O ex-torturador, e agora bispo evangélico, aparece também em “Missão 113”, do cineasta Sílvio Da-Rin, longa documental que registra episódio histórico que apavorou o país no começo dos anos 1980: o atentado do RioCentro, planejado por militares (da linha dura) para matar participantes de show de música popular, protagonizado por astros da MPB, entre eles Chico Buarque. Uma das bombas, porém, explodiu no colo de um dos militares-planejadores, num carro Puma, matando-o e ferindo seu colega.

Antes de realizar “Pastor Cláudio”, Beth Formaggini dirigiu mais dois longas-metragens (ambos documentais) “Memória para Uso Diário” (2007), coproduzido pela 4Ventos e Grupo Tortura Nunca Mais, e premiado pelo júri popular do Festival Internacional de Cinema do Rio de Janeiro, e “Xingu Cariri Caruaru Carioca” (2015), eleito o melhor filme do 8º Festival In-Edit Brasil e no 10º Encontro Nacional de Cinema e Vídeo dos Sertões.

A trajetória da cineasta mineira (nascida em Montes Claros, em 1952, e radicada no Rio de Janeiro, desde 1956), é marcada por múltiplas funções: pesquisadora (atualmente, ela investiga a trajetória do ator Grande Otelo para o filme “Otelo, o Grande”, de Lucas H. Rossi), diretora de produção, produtora-executiva, curadora de exposições e mostras de filmes. Beth formou-se em História, na Universidade Federal Fluminense (UFF), integrou a equipe do Instituto Estadual de Patrimônio Cultural (Inepac-RJ) e fez especialização em “Documentário e Pesquisa Audiovisual”, na Universidade de Roma – La Sapienza.

A 4Ventos, sua produtora audiovisual, soma quase uma centena de trabalhos. Foi produtora-executiva e/ou pesquisadora em três filmes de Eduardo Coutinho (“Peões”, “Edifício Master” e “Babilônia 2000”). Realizou o média-metragem “Apartamento 608 – Coutinho.doc” (2009), sobre o diretor de “Cabra Marcado para Morrer”. Atuou, também, como diretora de produção ou produtora-executiva, em projetos dirigidos por Mário Carneiro (“Joaquim.doc”, sobre Joaquim Pedro de Andrade), Paulo Cezar Saraceni (“Garrincha Uccellino di Dio”, para a RAI), Vincent Carelli (série Vídeo nas Aldeias: “Índios no Brasil”), Sílvio Da-Rin (“Paralelo 10”), Geraldo Sarno (série “A Linguagem do Cinema”) e Ricardo Miranda (“Paixão e Virtude”, “Djalioh” e “Etnografia da Amizade”).

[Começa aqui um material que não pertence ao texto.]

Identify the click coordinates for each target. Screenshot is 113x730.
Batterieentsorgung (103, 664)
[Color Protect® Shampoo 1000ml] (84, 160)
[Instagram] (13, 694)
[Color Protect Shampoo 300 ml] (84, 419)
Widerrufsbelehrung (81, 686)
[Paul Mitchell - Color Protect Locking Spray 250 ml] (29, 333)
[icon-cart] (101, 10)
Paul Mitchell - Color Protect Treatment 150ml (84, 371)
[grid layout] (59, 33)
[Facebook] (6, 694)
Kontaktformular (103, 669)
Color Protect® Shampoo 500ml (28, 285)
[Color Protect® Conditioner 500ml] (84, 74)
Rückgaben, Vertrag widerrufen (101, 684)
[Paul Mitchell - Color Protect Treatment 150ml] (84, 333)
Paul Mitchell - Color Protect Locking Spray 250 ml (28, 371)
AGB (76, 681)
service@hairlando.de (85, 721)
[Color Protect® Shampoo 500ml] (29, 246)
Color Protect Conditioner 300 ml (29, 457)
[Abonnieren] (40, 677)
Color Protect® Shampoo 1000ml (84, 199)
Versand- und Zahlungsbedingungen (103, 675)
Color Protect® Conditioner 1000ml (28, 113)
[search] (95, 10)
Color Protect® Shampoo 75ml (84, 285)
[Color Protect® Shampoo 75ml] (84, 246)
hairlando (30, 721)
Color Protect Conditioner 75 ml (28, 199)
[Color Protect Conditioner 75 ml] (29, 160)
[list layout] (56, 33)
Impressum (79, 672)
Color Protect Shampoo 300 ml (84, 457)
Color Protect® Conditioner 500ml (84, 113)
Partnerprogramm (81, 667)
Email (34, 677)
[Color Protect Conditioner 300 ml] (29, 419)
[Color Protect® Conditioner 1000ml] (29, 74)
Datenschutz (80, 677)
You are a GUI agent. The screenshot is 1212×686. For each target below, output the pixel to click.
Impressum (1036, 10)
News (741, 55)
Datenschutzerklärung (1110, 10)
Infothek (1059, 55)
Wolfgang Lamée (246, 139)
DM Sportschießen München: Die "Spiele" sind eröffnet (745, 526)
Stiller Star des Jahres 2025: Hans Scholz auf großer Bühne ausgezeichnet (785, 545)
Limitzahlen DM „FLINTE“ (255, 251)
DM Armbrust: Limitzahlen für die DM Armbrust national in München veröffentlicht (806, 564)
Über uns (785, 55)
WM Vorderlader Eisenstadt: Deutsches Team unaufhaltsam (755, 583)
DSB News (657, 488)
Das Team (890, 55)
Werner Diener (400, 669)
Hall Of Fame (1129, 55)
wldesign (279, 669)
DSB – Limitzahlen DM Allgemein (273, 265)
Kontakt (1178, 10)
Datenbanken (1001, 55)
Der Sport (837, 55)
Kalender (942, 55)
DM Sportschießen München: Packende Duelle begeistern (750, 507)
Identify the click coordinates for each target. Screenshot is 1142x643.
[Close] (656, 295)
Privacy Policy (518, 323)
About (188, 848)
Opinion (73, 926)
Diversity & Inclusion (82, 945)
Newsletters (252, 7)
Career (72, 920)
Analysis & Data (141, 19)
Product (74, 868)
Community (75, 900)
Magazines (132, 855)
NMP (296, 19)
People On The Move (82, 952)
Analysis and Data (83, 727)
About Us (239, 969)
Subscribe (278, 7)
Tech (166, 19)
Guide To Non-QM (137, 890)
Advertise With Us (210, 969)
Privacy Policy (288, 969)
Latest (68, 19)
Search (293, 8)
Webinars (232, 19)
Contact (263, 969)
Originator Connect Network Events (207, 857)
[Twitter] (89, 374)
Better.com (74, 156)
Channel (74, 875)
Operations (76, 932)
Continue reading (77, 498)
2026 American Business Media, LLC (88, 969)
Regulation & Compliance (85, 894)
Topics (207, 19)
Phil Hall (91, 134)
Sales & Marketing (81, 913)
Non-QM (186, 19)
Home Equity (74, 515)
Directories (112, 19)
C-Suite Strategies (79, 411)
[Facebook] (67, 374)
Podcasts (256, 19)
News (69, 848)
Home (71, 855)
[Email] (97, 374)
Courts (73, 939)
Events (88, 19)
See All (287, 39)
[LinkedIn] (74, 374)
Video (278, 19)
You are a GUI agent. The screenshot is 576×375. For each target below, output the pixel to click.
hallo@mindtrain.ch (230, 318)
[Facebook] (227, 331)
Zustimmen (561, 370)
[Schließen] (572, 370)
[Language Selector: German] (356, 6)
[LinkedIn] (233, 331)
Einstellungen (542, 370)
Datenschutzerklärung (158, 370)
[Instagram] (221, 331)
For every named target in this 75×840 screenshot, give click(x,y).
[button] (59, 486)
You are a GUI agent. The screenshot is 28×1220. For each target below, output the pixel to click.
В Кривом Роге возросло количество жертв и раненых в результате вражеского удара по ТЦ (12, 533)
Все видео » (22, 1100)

Como diretora, Beth Formaggini assina mais de uma dezena de curtas e médias-metragens. Além do mais premiado deles (“Uma Família Ilustre”), há que se registrar “Angeli 24 Horas” (2010), “Cidades Invisíveis” (2009), “Nós Somos um Poema (2008), “Nobreza Popular” (2003), “Cidadania Ambiental” (2002) e “Conservar para Ser” (2002).

A cineasta mineiro-carioca orgulha-se de ter dirigido, com Luís Felipe Sá, para o Canal Brasil, o documentário “Walter.doc- O Tempo é Sempre Presente” (2000). Preocupada com os Direitos Humanos e com a luta contra a desigualdade, ela realizou série de quatro filmes (“Vida de Criança”/1998) para o Canal Futura, e o média-metragem “Pontos de Vista” (1995) com concepção de Walter Lima Jr., exibido pela TV Manchete.